Text segment =

Granted, not being able to get up out of a chair and open the refrigerator to make myself a meal or grab a drink sucks. I don’t think most people realize that’s only a small portion of living with SMA.

The financial burden of living with SMA

The extra financial burden is something most people probably don’t think about for people like me. I’ll write about other financial burdens in the future. Today I want to focus on accessible vans.

When I turned 16, I was still pretty strong. I was still walking. I only used a wheelchair a handful of times, usually at large amusement parks where it was constant walking.

I passed my driver's test using a regular car. Well, now that car would be considered a classic. It was a 1982 Caprice Classic Station Wagon with a 3rd-row rear-facing seat. It was a true family truckster just like Clark Griswald had in National Lampoons Vacation.

Soon after I passed my driver’s test I bought my first car, a 1985 Cutlass for $600. This was thanks to my Mom who knew the guy selling it. This was 1993, but still, $600 for a car back then was a good deal.

After I graduated college and landed my first job, I wanted a new car. I bought a 2002 Ford Escape.

Increased issues with walking

At this point, I was having trouble walking any distance. Getting out of any low seating position was a struggle. The Escape is a small SUV and it provided me the height to get out of easily.

After about a year of owning that SUV, I was really struggling with walking. I kept a manual wheelchair in the back of my SUV. Anytime I went somewhere I needed someone to come get me to push me around.

Data shown =
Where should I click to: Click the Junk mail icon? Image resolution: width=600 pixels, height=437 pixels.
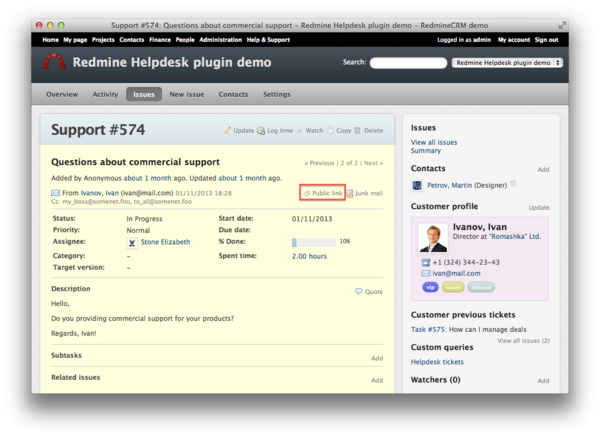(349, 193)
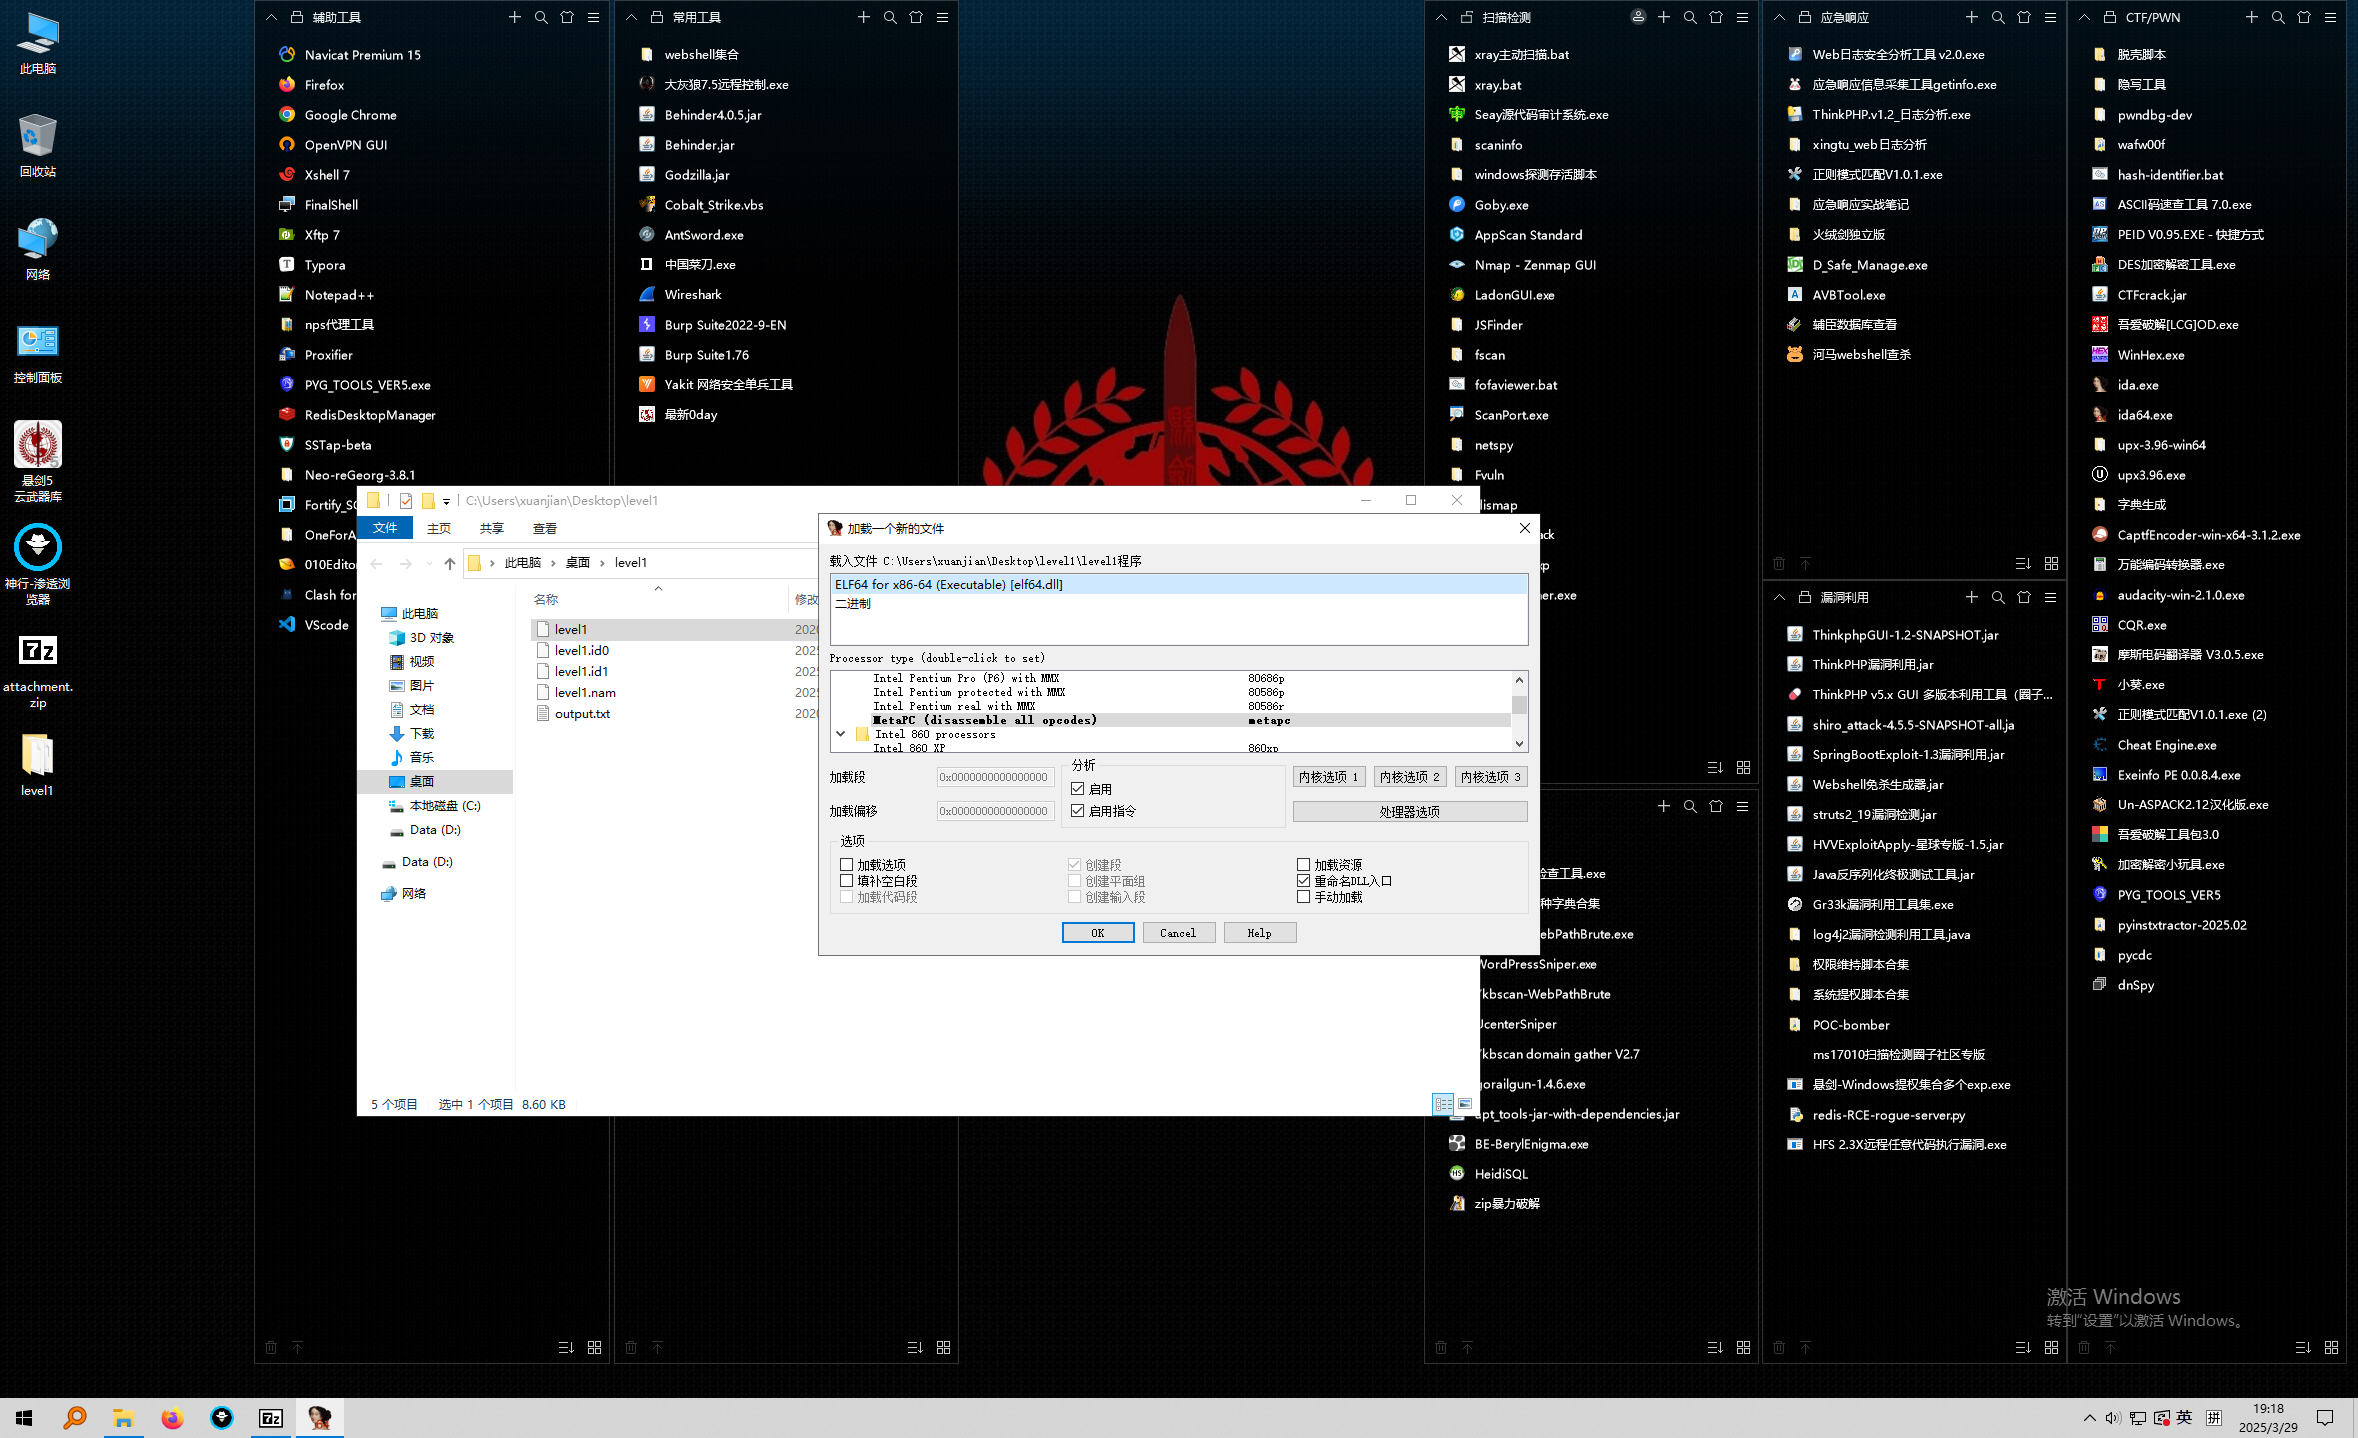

...

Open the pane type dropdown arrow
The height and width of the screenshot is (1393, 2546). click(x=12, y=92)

What this exercise asks =
A) In the essay on living with SMA, reproduce the passage between "The extra financial" and "on accessible vans.", inclusive, substituting "adapted vans" for "accessible vans".
B) Translate this sentence from the essay on living with SMA into Spanish: "I passed my driver's test using a regular car."
C) Carry on the essay on living with SMA from its final sentence.
The listing was taken from a different source than the essay on living with SMA.

Answer set =
A)
The extra financial burden is something most people probably don’t think about for people like me. I’ll write about other financial burdens in the future. Today I want to focus on adapted vans.

B) Aprobé mi examen de conducir usando un coche normal.

C)
The prices of a wheelchair-accessible van

This really started interfering with my independence. I finally bit the bullet and applied for a grant to get a wheelchair-accessible van.

I was blown away when I started to see the prices of these vans. Luckily I was approved for an OVR grant which covered the conversion of my van.

I was still strong enough to drive without any adaptations. The van gave me the independence that I was missing.

Losing the ability to drive

Over the years I got weaker and eventually lost my ability to drive. I was driving without any adaptations. When I started pricing out electronic driving controls, I couldn’t believe that it was between $50,000 to $80,000 to outfit my van.

That expense is on top of the cost of the actual wheelchair-accessible van which runs anywhere from $50,000 - $80,000 for a new van.

The freedom to drive comes with a high price

If I wanted the freedom of being able to drive I would need to spend well over $100,000. I’m not getting some exotic sports car. We are talking about a minivan or the new family truckster.

I know driving is a privilege and not a right. However, with prices like these, it puts the disabled community at a huge disadvantage.